金融機関、保険会社、そして自動車会社とアメリカの公的資金の投入先は拡大しつつありますが、あのアメックスも3000億円の公的資金の注入を要請したようです。
だいぶ前のことですが、仕事で日本にあるアメックスのオフィスを訪問したことがあります。床にはジュータンが敷き詰められ、廊下のいたるところに美術品のような置物がありました。部長クラスの管理職になると秘書付きの個室が与えられていました。オフィスというよりもホテルのような雰囲気で、とてもうらやましく思いました。
日本の会社のオフィスは修学旅行で泊まった大部屋と同じです。大きな部屋に社員をぎゅうぎゅうに詰め込み、プライバシーなんて全くなく、そこでわいわいやっていると仕事をした気になってくるから不思議です。本当はそんなことでは生産性は上がっていないんですがね。
アメックスは宣伝戦略もなかなかスマートで、JCBやセゾンよりも格好が良く、高級感もありました。

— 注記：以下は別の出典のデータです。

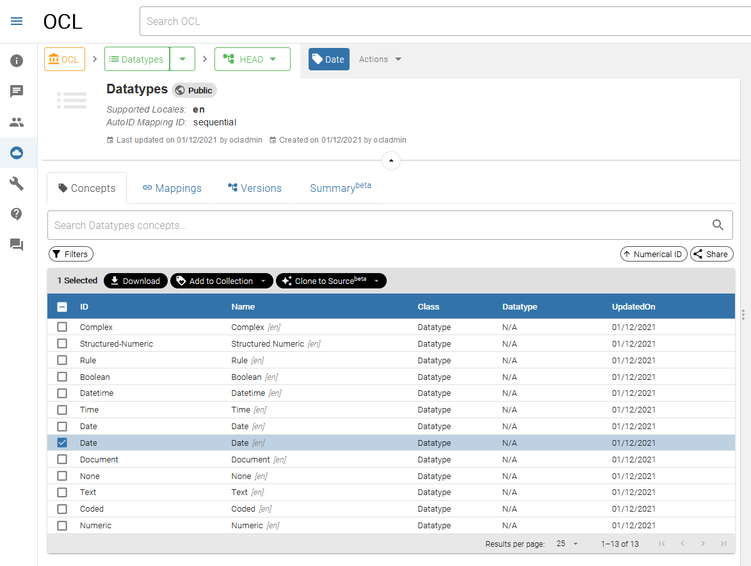
Task: Check the Boolean row checkbox
Action: point(62,377)
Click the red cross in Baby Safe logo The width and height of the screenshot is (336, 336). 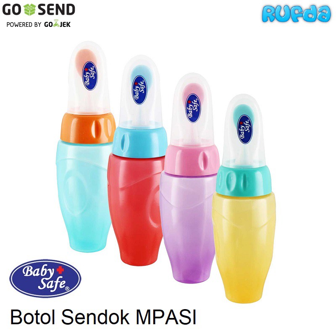[60, 270]
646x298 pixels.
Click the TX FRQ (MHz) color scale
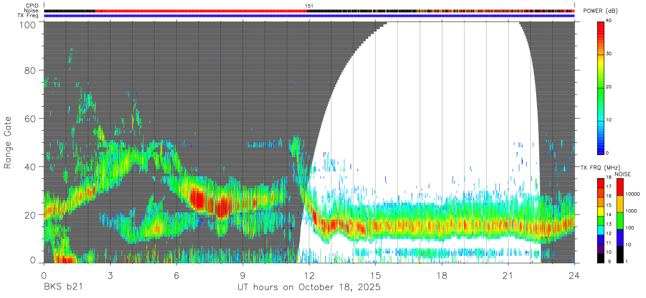tap(601, 220)
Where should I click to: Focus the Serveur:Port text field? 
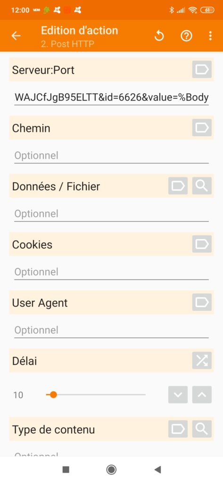tap(111, 98)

ところが、最近アメックスが駅の地下道で行っていたキャンペーンを見て大きな違和感を覚えました。何しろ、どこか水商売の雰囲気がある黒服の女性担当者が、通行人に次々と声をかけ、泥臭いセールスをしていました。最初見た時は、怪しげなキャッチセールスかと思いました。
あのアメックスがこんなことやるのと思っていた矢先に、本国で公的資金の注入ですか。考えてみればカードビジネスというものは奇妙なビジネスです。これからはカードなんかなくてもPCとか携帯で決済ができるわけだから、いわば信用保証会社として生き残っていくのだろうか。